8. You stand by at the agreed time:! You brace yourself, hoping the reference is legible and corroborates the CV (3/4 CVs don't contain fabrications so there's a good chance).
9. Success! You've had good luck, know-how and nothing else to do. Only one more reference to get from a US office that opens this afternoon. Then simply verify IDs and right to work (you know what to look for – you've seen countless passports, drivers licences, utility bills), check academic records (this college opens during holidays) and review credit history.
If only you had a team of knowledgeable professionals, experts in eliciting references, dedicated to nothing else…
David Chernick
Reed Screening
How Flexible is the sRDMS?
I am in the management team of refero and would quickly like to point out that whilst we seek to bring a common standard to outgoing staff references, we offer to client users of all sectors the flexibility to include as much or as little information in the reference as their policies and sector permits.

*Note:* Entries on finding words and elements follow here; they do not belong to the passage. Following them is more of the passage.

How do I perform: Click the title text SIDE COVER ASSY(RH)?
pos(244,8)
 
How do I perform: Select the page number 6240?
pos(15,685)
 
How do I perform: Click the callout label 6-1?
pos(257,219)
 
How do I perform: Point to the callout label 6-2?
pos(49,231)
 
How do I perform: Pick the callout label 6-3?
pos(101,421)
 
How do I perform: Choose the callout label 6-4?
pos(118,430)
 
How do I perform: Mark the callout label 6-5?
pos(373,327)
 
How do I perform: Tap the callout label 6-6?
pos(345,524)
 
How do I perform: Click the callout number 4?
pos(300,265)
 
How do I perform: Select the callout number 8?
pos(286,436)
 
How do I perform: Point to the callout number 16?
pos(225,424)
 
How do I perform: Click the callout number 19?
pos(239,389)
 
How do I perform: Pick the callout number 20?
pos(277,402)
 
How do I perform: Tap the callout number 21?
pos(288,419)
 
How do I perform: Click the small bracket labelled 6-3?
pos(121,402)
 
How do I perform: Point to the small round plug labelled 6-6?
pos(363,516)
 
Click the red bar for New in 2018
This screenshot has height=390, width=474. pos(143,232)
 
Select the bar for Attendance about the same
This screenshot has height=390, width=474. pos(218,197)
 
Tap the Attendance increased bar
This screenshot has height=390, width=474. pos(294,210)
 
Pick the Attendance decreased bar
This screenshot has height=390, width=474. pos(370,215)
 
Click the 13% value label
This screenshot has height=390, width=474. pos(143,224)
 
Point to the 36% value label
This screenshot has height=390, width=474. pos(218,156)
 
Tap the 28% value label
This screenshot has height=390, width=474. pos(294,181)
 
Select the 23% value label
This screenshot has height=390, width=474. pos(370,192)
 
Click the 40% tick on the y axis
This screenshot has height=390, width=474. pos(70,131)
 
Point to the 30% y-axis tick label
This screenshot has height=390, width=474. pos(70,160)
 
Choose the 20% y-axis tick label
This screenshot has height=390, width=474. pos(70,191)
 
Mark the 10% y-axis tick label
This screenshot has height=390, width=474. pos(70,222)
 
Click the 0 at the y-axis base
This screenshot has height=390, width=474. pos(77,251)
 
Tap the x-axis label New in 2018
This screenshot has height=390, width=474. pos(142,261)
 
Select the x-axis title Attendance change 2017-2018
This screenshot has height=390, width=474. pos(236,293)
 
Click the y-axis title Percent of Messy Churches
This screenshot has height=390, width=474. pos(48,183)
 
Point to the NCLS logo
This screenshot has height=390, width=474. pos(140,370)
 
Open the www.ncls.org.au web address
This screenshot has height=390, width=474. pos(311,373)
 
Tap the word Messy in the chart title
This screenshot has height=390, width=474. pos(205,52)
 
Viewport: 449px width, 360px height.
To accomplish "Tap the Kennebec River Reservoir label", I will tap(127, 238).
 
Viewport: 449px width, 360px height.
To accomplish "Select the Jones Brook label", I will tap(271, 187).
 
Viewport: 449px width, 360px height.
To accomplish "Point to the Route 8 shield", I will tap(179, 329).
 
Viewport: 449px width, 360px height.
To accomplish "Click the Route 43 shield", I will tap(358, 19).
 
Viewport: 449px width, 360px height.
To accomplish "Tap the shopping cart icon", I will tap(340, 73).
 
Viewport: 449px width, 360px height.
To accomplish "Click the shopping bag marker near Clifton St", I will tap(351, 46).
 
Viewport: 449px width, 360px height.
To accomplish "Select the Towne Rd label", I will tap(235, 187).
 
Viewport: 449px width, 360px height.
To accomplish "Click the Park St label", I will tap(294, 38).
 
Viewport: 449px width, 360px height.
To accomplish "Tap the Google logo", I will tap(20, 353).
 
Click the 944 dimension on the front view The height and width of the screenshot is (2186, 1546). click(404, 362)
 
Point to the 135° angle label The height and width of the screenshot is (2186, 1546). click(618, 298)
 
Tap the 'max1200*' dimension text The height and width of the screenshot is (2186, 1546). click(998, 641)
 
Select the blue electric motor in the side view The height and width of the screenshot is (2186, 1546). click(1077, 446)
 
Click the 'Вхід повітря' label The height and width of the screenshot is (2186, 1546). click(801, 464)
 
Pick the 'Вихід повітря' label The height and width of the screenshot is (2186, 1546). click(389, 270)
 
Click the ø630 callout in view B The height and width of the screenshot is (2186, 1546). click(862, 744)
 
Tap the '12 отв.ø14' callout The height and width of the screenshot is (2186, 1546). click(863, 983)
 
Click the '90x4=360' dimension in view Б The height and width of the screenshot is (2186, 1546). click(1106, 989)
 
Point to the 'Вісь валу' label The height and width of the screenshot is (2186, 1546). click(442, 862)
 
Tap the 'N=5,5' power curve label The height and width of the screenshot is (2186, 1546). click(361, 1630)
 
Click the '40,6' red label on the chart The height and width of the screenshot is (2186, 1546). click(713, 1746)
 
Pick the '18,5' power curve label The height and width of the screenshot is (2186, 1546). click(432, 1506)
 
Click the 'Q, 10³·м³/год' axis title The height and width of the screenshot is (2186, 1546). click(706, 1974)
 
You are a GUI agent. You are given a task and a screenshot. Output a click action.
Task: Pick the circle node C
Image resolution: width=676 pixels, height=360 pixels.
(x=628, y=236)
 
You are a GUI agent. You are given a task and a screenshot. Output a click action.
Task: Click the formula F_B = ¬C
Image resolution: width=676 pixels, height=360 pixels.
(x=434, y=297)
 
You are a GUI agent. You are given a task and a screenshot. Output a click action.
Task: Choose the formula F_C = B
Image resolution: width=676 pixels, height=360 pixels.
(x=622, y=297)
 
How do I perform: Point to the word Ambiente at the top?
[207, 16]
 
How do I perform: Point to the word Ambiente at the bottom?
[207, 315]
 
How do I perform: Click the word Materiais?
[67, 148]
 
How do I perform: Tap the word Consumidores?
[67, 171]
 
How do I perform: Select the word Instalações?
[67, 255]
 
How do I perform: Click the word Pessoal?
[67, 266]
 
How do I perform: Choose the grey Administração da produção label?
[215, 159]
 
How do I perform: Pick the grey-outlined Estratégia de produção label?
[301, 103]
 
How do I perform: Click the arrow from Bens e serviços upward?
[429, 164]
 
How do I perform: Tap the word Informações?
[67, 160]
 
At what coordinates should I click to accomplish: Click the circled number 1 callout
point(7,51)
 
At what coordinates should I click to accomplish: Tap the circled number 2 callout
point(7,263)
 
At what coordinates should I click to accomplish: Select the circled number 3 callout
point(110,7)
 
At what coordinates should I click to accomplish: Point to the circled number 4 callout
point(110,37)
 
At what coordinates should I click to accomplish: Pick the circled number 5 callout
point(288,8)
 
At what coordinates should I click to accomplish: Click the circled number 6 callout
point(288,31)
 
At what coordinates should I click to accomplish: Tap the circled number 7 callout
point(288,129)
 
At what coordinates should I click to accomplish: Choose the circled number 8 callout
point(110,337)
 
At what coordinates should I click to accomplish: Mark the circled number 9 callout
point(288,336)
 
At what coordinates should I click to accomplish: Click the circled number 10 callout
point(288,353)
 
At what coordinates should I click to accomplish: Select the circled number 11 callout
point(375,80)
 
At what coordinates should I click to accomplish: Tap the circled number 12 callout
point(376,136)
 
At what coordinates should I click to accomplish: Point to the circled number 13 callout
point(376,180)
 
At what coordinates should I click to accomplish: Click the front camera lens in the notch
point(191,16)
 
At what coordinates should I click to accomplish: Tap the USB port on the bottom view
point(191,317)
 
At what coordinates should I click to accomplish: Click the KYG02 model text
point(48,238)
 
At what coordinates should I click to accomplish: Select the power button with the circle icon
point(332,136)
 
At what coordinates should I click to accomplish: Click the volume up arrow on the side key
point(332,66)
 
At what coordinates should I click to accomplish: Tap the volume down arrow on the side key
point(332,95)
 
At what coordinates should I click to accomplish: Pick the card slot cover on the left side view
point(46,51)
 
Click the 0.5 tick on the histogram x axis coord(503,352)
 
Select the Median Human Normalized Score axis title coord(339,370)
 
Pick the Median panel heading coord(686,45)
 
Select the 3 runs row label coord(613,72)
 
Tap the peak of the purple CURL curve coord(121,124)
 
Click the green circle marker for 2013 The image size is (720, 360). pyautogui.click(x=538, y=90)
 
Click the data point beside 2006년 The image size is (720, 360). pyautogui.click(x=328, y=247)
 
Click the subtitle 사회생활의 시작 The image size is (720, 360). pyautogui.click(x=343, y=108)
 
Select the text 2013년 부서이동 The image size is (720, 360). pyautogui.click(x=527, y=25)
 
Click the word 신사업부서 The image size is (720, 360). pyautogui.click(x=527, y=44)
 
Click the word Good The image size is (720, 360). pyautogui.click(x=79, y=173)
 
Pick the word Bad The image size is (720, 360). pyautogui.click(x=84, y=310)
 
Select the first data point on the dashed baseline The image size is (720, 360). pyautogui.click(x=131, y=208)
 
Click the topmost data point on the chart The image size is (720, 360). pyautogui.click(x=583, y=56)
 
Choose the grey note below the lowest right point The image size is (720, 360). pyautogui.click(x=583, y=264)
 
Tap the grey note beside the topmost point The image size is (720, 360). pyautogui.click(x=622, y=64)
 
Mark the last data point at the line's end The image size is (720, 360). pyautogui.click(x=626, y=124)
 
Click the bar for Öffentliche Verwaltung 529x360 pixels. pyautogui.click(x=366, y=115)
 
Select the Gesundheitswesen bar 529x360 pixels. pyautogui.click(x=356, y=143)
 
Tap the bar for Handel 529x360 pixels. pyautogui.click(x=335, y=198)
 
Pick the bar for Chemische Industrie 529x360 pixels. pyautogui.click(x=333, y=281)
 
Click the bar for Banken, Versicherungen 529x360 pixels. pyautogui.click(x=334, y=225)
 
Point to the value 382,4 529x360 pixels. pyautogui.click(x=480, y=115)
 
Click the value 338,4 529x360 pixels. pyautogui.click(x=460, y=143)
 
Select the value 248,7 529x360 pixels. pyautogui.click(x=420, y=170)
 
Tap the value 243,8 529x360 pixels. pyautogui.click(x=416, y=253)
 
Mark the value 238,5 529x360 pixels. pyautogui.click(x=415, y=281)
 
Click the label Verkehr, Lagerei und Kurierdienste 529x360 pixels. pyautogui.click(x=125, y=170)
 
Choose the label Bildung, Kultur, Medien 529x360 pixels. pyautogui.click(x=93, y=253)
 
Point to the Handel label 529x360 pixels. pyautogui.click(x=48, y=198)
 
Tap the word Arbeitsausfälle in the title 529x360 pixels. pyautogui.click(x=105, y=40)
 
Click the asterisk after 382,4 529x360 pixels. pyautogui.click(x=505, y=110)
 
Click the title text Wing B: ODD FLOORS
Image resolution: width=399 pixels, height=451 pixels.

For example, in the legal sector, clients wish to have a different type of reference for law firm senior partners; social care clients wish to enter a far more detailed summary of the departed staff members’ personality and job performance -which is crucial to that sector for their own process and risks and liabilities.
Our years of research showed us that a system such as the sRDMS was far more helpful to employers and job seekers than the current nebulous referencing landscape.
Hope that brings more clarification.
Changing attitudes to references
I find that increasingly previous employers will give no more information about an ex-employee than confirmation of the fact they were employed, the dates, the capacity and the sickness record. Often that is all I am asked for by a new employer. The situation depicted by Mr Bagnall is increasingly uncommon as busy people refuse to plough through length questionnaires and job descriptions (which may bear little reality to the real job the person will do when they get into post). As he says, no-one in their right miond will give a referee they know will give a bad reference, so what is the value of a reference from someone hand-picked to give a good one? I think there is in many cases a value in the proposed system as a basic validation of an individual’s claims. If an employer wants any more they can hunt it out for themselves.
How useful are standard references?
I don’t wish to pour cold water on this idea but I really don’t like standard references which, if I’ve read the article correctly, is what is being offered.
We tend to ask previous employers whether they think the candidate is likely to be able to undertake the tasks listed in a job description which we also include with the request. Apart from a few organisations that use a certain reply format, most do comment at some length and it is not uncommon to receive a phone call from the referee.
Standard references tend to be so bland as to be meaningless. It is, of course, true that referees need to be careful what they write but if any candidate is daft enough to nominate a referee who is going to write a poor reference then they are probably not worth appointing.